Text block:
════════
# ChainReactionCycles ship time?



## Calles (May 25, 2010)

Just wondering if any of you have ordered form them in the past. I just recently put in an order for some components for my new frame and have been waiting now 4-5 days for them to ship.

The website says that the order is still processing, and even after that, I'm pretty sure that the parts have to be shipped from Europe. 

Anyone ordered from them that could fill me in on how long i could expect to wait for parts?


----------



## doco (Aug 31, 2008)

my 5 orders from CRC have always taken around 10-12 days to reach me here in CO

also the website always shows "processing" right up until it is delivered, so don't worry about that

some orders arrive in multiple boxs

also, make sure someone is able to be there and sign for the package(s)

there are several threads in the "where are the best deals" forums


----------



## Calles (May 25, 2010)

doco said:


> my 5 orders from CRC have always taken around 10-12 days to reach me here in CO
> 
> also the website always shows "processing" right up until it is delivered, so don't worry about that
> 
> ...


If the website is going to say processing from the time i order, till right up to when its delivered, how am I supposed to know when i need to be at home to sign for the stuffs? I havnt seen a tracking number on my view/track order page at all.


----------



## doco (Aug 31, 2008)

I know, it's a catch 22 situation 

I start watching for it around day 9 and have everything shipped to my office, and meet up with the mailman, he comes by everyday at the same time

I kind of guesstimate when it's coming

it's a pain in the a$% but well worth it considering the $ I have saved with the prices and free shipping


----------



## perttime (Aug 26, 2005)

I am just on the other side of Europe from CRC, but my orders always say "Complete" or "Shipped" when it is handed over to the shipping company. I always get a mail saying that it is shipped, too, and I find a tracking number in "My Account".

My orders have usually shipped within a day or two. Not counting weekends and public holidays.


----------



## scottvt (Jul 19, 2009)

Calles said:


> If the website is going to say processing from the time i order, till right up to when its delivered, how am I supposed to know when i need to be at home to sign for the stuffs? I havnt seen a tracking number on my view/track order page at all.


You can track the order. The shipping reference number is on view/track page, then go to parcelforce to track it. I believe the link to parcelforce is on the same page.


----------



## Gasp4Air (Jun 5, 2009)

I've had three orders arrive in CT in about 6 or 7 days.


----------



## Calles (May 25, 2010)

I am in the US so actual shipping time will be longer of course. But I would think that actually filling the order should take the same amount of time... Thanks the for help guys, ill try using the order number at parcelforce or whatever it is lol.


----------



## 00sable (Oct 28, 2009)

I'm in the southeast and I ordered stuff from them and it took about 2 1/2 weeks but I may have missed the mail man a couple of times or it was on back order etc... I was also having trouble with my account page on their site. Never could log in. Not a computer guru so could be my mistake. Shipping times vary. Couldn't wait for mine either.Seems like it was an eternity before it came.
════════
Lines of data:
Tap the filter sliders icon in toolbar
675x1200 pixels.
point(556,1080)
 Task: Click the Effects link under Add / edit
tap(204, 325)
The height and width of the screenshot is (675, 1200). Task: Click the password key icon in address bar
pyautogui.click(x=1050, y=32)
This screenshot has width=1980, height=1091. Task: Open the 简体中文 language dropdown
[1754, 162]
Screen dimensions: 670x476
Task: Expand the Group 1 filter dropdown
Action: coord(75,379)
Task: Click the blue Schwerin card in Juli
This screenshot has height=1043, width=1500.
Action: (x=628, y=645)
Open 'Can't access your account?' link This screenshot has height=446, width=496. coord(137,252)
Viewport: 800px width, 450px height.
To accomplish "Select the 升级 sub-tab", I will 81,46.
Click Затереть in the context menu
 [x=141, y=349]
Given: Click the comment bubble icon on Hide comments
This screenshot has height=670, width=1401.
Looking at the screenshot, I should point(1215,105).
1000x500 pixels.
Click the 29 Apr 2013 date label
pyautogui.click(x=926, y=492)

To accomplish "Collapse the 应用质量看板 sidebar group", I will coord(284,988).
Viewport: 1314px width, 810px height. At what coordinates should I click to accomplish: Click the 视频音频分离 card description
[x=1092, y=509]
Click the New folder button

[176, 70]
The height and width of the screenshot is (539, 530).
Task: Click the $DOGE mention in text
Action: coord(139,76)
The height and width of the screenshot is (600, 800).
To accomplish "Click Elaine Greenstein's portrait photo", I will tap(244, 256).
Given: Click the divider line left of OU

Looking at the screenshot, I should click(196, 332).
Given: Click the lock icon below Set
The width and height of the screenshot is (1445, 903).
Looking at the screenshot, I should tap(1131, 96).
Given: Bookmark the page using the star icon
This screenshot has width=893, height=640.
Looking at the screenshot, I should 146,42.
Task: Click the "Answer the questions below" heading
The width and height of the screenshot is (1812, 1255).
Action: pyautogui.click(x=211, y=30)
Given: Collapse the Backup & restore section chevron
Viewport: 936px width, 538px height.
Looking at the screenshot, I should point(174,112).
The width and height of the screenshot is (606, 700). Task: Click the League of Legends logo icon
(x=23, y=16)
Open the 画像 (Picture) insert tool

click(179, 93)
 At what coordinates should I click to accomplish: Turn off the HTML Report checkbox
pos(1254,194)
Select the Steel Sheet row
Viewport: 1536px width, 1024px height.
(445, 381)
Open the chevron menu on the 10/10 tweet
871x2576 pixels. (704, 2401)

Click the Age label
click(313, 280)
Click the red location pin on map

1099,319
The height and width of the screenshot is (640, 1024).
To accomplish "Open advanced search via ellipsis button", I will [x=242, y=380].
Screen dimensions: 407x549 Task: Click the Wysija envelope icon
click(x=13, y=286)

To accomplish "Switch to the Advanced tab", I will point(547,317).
════════
Exercise task 1: In the forum thread about ChainReactionCycles shipping times, list the distinct usernames of everyone who posts.
Exercise task 2: Reproduce the part of the forum thread about ChainReactionCycles shipping times that opens with the words containing "Just wondering if" and closes with "wait for parts?".
Exercise task 3: According to the forum thread about ChainReactionCycles shipping times, how long did Gasp4Air's three orders take to arrive in CT?

Task response 1: Calles, doco, perttime, scottvt, Gasp4Air, 00sable

Task response 2:
Just wondering if any of you have ordered form them in the past. I just recently put in an order for some components for my new frame and have been waiting now 4-5 days for them to ship.

The website says that the order is still processing, and even after that, I'm pretty sure that the parts have to be shipped from Europe. 

Anyone ordered from them that could fill me in on how long i could expect to wait for parts?

Task response 3: About 6 or 7 days.